Michael Bernique ’61

BerniqueMichael R. Bernique, 72, passed peacefully in his sleep on Thursday, March 18th at 3:06 AM at UCSD Thornton Hospital in La Jolla CA.

Michael was born on December 26, 1943 in Fall River, MA the only child of Therese and George Bernique. Michael spent some of his early years in New Bedford, MA with his grandparents Elise and Lucien Bernique. Because of this, his first language was French and a life-long love of France and all things French ensued. Michael lived in a number of cities during his childhood including Karlsruhe, Germany, and Washington D.C. After attending several prep schools, in June 1961, he graduated from Williston Academy (now Williston Northampton School).

He went on to Notre Dame for his undergraduate studies earning a Bachelor of Arts degree in June, 1965. During his Notre Dame years, he spent a year in France and in June, 1964 earned a Certificat D’Etudes Politiques from “Sciences Po”, The Paris Institute of Political Studies.

Upon graduation from Notre Dame, Michael joined the U.S. Naval Officers Program. He earned the rank of Lieutenant JG, and after destroyer duty in the Atlantic, was posted to Vietnam. He served in the Riverine forces as a Swift boat Skipper earning a Silver Star for his heroic deeds on October 14, 1968. Admiral Elmo Zumwalt Jr., Chief of Naval Operations, afterwards named the Rach Giang Thanh River of that battle, “Bernique’s Creek”. Michael is a legend in the Swift boat community and a number of books about the Vietnam era write of him and the subsequent change in Naval operations his actions brought about.

After honorable discharge from the Navy, Michael went on to earn his Master of Arts in Social Sciences (International Relations) in December, 1970 at the University of Chicago. Michael began his business career at IBM and quickly moved up the management ladder at IBM. Always aspiring, he moved on to higher executive management positions in such companies as Exxon, Federal Signal Corp, Northern Telecom, Motorola, DSC, and locally in San Diego as President of General Instrument.

During his retirement he served on several boards including CPS Technologies and RFMI. Michael possessed a prodigious intellect, incisive wit, commanding presence, deep voice and hearty laugh. His French accent and understanding of the French language, linguistics and idioms was so impeccable that the French assumed him native French. He was a fervent Notre Dame football fan and forever passionate about watching their games. His other loves included French and world history, art and antiques, travel, fine dining, French wines and cognacs, and golf. He is a former member of Bent Tree Country Club in Dallas, played golf regularly at Golf du Cognac while he lived in the Poitou-Charentes region of France, and is a member of La Jolla Country Club and La Jolla Beach and Tennis Club.
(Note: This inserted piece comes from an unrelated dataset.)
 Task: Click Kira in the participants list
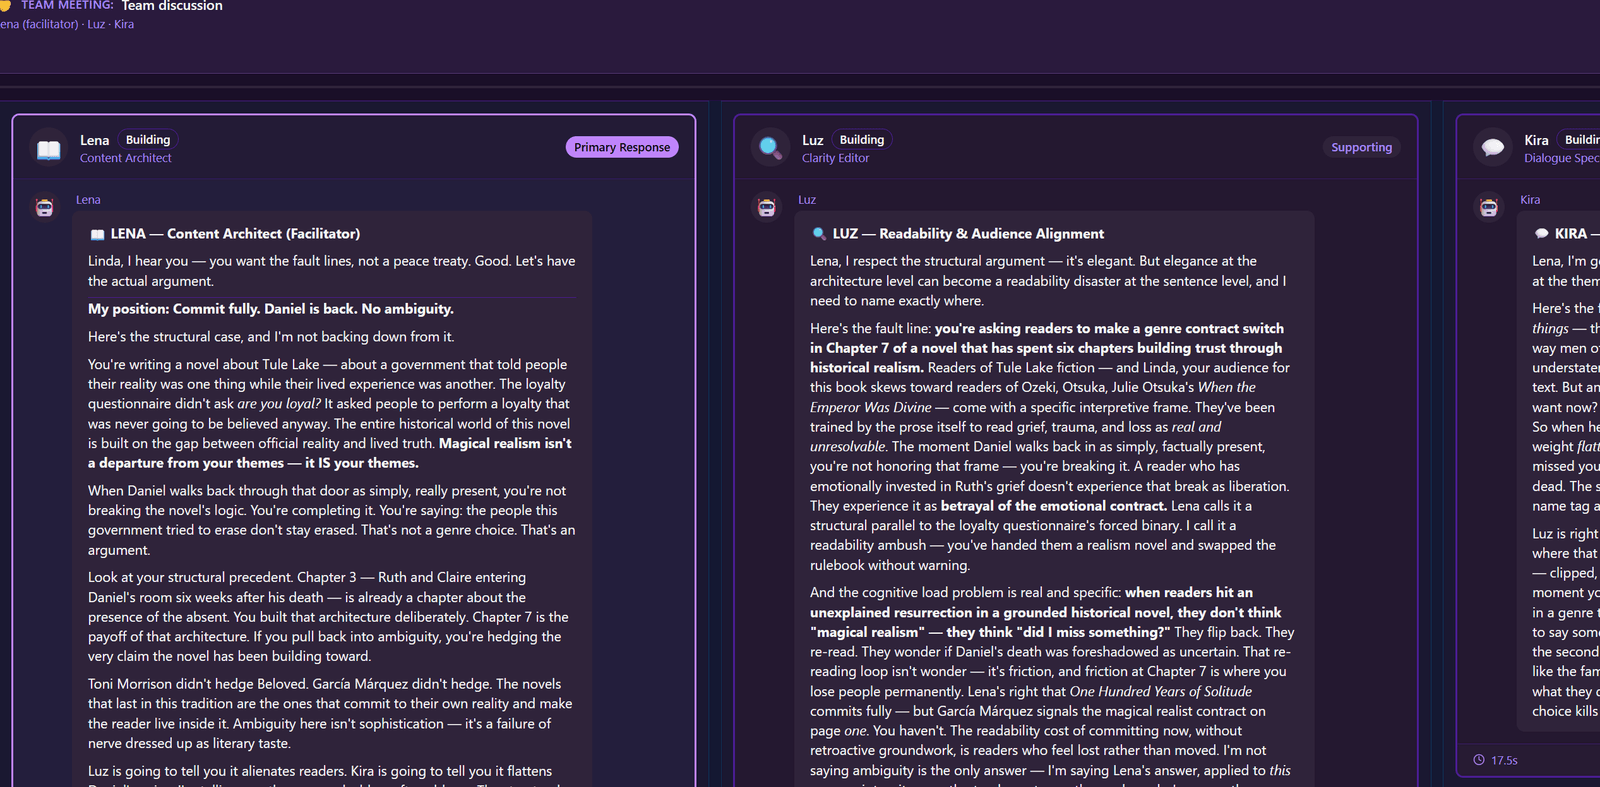[x=124, y=24]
Michael married Diana Lynn Prull on May 26, 1972 and they were happily married until her death May 1, 2010. They resided in a number of cities including Chicago, Atlanta, Dallas, La Jolla and Saintes, France. On November 1, 2011 Michael married Michele “Mimi” Bonvillain Ellingsen and they resided in Dallas and now La Jolla.

Early in 2012 Michael was diagnosed with Squamous Cell Carcinoma of the Face and thus began a prolonged and brave battle against the disease. Never separated in spirit or in person Michael and Mimi fought to overcome his cancer. Many thanks go to the doctors and medical personnel at UCSD and UCSD Moore’s Cancer Center. Their excellent medical attention and never-ending caring support provided great help and comfort to Michael and Mimi throughout their entire journey.

Michael will be missed by those family, friends and fellow military whose lives he touched but, most especially and deeply, by his wife Michele (“Mimi”). He will be buried with full-honors at Arlington National Cemetery in Washington, DC (date pending). Graveside services will be held at that time.

2 thoughts on “Michael Bernique ’61”

  1. I am sorry to learn of the death of Mike. I do not think I have seen him since we graduated but have fond memories of our time together at Williston. He was one of the good guys in the class, not showy or pushy, but more than competent, someone who mixed with a wide range of classmates, fair-minded always, helpful, and somebody you could trust, the definition of a friend.

  2. Mike and I used to play chess all the time – he always won – except the last we ever played on a train to NYC. Interesting though after all those hours together I never knew of his French heritage or interest in French things. Wish I had known he lived in France as I spent almost three years there and would have loved to continue our chess games. He was a really fine guy with an incredible intellect.